MLA was “probably the most kicked to death organisation across our sector”, according to Mr Foote.

It has 50,000 members yet the voter turnout at its annual general meeting each year was less than five per cent.

“So less than 5pc want to have a say on the biggest vehicle in town deciding on marketing, research and development in their business,” he said.

“Is everything not really bad enough that we want to contribute?”

On the same page

FROM grass fed versus grain fed, horned against poll and the famed rollout of the objective carcase measurement technology DEXA (Dual Energy X-Ray Absorptiometry) - the battles at play in beef are plentiful.

The D in Dexa should be for duel, Mr Foote said.

“For the last ten months that’s what it has been between processor and producer.

“How do you think that bloke behind Mahogany desk is viewing it when those in the industry are still fighting about the appropriate implementation of a system that is to deliver wonderful things?”

For the record, he does believe DEXA will deliver - to 50 per cent of producers, anyway.

“It will clearly identify the 50pc above the average,” he said.

“I do not know any processor who will be shifting his line to carry the 50pc below, this is, after all, being driven on a value based marketing model.”

So be careful what you wish for and have full understanding of what the outcome will be; given our industry has operated under an averaging system for the past 70 years, he said.

Mimic others

THERE are two other commodities increasing market share against beef - pork and chicken.

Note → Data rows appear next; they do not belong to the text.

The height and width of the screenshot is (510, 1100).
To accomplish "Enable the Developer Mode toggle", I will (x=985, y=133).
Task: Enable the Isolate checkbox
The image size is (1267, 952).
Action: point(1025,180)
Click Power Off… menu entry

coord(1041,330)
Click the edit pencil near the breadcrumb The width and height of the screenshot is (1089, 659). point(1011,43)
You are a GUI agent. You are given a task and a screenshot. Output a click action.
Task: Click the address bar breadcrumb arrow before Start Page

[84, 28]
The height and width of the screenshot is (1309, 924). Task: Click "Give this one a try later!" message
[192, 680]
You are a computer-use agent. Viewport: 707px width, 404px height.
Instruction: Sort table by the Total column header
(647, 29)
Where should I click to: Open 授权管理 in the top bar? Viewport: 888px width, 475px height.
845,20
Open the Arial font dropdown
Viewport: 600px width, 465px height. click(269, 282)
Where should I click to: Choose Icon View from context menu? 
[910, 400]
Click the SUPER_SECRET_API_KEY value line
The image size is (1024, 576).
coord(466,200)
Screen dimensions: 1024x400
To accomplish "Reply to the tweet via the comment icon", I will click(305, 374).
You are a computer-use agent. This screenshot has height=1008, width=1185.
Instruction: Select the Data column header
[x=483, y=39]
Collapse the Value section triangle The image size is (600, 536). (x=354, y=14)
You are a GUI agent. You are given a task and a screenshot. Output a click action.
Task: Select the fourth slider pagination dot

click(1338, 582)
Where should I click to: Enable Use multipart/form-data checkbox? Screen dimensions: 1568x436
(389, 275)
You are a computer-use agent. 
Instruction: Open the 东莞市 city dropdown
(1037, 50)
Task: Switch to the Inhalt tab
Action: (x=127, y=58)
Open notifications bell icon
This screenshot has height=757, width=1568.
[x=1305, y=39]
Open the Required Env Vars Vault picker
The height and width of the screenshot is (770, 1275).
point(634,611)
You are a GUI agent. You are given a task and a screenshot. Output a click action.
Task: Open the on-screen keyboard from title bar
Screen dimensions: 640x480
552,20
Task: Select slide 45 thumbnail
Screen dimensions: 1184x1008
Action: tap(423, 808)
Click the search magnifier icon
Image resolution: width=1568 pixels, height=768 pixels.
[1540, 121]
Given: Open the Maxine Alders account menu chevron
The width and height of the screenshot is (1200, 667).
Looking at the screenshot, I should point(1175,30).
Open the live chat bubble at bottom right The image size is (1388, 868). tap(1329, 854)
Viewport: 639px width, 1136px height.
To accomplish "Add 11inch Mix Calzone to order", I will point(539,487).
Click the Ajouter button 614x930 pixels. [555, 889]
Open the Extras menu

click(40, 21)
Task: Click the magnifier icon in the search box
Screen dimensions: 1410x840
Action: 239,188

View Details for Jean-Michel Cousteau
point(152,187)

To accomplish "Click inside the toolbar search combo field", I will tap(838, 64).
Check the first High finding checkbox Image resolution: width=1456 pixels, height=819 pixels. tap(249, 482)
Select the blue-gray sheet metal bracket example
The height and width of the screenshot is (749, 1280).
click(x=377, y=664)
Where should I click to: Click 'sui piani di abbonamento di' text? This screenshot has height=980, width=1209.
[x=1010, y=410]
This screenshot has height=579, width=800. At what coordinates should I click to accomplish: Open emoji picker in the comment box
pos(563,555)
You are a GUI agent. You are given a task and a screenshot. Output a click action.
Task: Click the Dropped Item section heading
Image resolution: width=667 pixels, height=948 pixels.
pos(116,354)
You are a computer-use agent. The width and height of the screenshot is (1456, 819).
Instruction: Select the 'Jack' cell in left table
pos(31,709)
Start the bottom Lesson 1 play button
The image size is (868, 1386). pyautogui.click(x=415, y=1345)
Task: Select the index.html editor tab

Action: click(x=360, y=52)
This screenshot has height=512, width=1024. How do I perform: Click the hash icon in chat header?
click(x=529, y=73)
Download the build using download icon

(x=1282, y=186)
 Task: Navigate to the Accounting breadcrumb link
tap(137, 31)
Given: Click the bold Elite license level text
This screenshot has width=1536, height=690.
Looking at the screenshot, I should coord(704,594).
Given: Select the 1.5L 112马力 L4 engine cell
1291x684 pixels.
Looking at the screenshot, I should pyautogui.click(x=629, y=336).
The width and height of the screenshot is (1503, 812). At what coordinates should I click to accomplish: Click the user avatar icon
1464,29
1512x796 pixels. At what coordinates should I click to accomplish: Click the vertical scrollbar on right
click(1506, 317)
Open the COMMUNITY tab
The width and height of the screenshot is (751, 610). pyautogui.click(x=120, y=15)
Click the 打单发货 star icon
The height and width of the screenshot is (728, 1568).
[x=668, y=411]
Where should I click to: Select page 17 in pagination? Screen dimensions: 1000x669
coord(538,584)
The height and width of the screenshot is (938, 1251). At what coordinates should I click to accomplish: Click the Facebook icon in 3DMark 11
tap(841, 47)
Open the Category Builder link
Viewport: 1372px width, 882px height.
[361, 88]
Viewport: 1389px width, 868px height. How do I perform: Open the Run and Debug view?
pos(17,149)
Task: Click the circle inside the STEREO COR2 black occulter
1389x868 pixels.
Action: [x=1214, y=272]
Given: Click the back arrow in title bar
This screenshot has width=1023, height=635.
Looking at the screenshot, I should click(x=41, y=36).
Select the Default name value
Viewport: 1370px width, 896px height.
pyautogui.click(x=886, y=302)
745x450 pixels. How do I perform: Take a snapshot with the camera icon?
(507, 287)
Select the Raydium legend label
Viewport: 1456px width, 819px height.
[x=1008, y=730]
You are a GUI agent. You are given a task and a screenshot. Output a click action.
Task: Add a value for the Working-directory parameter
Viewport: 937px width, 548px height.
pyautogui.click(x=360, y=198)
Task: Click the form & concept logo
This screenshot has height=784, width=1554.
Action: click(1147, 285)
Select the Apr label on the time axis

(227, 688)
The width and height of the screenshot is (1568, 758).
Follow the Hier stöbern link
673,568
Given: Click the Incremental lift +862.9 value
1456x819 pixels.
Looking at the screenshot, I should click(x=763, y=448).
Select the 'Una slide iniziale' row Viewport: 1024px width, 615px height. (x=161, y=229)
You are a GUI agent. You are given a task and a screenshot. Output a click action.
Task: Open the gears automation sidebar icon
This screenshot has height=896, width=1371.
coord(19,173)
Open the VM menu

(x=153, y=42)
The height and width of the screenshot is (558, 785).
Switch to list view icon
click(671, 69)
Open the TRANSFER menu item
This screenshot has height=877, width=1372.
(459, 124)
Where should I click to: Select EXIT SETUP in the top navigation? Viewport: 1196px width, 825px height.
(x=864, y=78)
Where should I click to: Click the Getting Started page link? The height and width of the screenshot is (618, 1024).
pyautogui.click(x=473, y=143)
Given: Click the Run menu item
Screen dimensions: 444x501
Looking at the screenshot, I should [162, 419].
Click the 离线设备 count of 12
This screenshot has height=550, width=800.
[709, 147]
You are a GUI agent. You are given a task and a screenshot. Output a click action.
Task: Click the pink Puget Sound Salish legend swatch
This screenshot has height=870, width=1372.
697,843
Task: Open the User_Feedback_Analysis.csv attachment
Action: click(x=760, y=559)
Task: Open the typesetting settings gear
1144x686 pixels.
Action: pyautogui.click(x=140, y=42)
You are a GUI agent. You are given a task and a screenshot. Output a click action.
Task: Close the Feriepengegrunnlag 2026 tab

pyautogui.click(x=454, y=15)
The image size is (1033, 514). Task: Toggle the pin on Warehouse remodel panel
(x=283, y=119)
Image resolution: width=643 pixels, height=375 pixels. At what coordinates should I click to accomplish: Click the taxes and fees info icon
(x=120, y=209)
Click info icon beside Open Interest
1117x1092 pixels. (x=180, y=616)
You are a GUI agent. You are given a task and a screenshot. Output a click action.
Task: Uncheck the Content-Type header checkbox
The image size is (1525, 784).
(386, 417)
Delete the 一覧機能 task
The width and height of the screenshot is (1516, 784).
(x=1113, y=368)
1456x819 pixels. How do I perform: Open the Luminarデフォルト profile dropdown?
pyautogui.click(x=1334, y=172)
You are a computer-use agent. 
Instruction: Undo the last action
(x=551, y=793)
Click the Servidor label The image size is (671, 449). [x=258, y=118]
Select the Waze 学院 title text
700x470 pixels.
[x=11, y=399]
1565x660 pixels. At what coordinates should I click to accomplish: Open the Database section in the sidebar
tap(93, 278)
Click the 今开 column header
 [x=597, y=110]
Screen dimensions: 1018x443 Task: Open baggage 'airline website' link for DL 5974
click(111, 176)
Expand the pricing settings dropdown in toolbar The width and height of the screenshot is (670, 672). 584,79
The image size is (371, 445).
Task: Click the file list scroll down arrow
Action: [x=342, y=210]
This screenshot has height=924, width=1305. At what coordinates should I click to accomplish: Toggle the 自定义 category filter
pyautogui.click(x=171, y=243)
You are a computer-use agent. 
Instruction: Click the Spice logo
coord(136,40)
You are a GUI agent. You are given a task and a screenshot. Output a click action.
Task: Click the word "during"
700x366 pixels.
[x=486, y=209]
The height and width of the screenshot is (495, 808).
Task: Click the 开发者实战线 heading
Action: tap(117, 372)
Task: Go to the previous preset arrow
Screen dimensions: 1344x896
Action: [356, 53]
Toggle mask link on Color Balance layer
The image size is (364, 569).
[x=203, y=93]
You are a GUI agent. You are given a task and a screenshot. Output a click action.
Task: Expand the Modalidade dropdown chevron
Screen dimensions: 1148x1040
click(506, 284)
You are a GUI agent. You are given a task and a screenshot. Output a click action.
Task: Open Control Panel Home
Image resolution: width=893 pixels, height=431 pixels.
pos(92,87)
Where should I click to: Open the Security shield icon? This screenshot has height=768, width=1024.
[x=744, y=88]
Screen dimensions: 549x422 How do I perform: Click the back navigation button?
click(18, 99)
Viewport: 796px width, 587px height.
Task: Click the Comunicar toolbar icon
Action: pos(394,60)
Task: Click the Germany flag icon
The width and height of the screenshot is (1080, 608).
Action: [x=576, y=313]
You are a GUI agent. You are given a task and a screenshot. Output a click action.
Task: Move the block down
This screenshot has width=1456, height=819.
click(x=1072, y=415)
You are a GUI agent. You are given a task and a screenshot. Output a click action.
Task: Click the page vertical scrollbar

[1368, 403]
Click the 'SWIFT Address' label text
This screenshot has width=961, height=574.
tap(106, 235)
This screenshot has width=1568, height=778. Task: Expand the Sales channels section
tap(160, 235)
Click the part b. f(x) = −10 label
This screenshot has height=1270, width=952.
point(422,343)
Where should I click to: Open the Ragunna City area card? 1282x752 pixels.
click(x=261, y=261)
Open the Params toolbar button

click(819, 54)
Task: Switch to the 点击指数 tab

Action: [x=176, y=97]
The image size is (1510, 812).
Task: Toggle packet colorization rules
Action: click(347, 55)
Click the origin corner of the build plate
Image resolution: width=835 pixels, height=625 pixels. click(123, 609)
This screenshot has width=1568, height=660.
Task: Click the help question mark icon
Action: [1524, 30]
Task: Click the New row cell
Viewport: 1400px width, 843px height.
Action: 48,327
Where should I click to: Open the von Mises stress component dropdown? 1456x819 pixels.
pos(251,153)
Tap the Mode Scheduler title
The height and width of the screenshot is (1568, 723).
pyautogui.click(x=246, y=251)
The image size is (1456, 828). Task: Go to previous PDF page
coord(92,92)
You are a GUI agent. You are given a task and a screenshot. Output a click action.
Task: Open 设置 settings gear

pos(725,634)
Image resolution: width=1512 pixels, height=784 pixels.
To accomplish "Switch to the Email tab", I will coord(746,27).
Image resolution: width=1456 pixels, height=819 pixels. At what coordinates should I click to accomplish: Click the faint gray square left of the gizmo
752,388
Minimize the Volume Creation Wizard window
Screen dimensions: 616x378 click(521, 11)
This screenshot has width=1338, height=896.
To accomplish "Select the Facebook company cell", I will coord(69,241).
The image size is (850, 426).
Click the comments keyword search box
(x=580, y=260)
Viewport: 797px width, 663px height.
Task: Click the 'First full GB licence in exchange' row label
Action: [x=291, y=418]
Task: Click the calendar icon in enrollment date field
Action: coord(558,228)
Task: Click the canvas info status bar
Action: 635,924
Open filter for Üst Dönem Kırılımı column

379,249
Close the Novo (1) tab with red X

There is only one representative body for both these industries which encompasses the whole chain.

So - back to the bloke behind the Mahogany desk - he knows he is talking with someone who represents all.

That, to Mr Foote’s mind, is the key to getting things done.

He pointed to the Chemist Guild of Australia - an association that represents 5500 community pharmacies.

“The two major retailers have been trying to put chemist shops in their supermarkets but are no closer today than they were 20 years ago because a single group is on the case,” he said.

And even Lock the Gate warranted praise in that department.

“They are a disparate group who don’t wash, shave or have jobs by hell they’ve shut down some things that are important to us,” Mr Foote said.

“We celebrated quietly because we don’t want to be on the front page with them but they delivered for us.”

Collective bargaining equals collective threat, he said.

“Who knows the boss of the Chicken Meat Federation or what structure they operate under? “No-one, they are never on the front page.

“They have stocking rates that’d make a feedlot blush, run potential smelly operations in very urban areas but we never hear of them.”

Their industry representation is getting the job done.

“Beef has to recognise the importance, power and strength of the group rather than self,” Mr Foote said.

The bottom line was a fragmented message fails.

And not changing today, not bringing the next generation on and taking their ideas to the forefront is not always a positive, he said.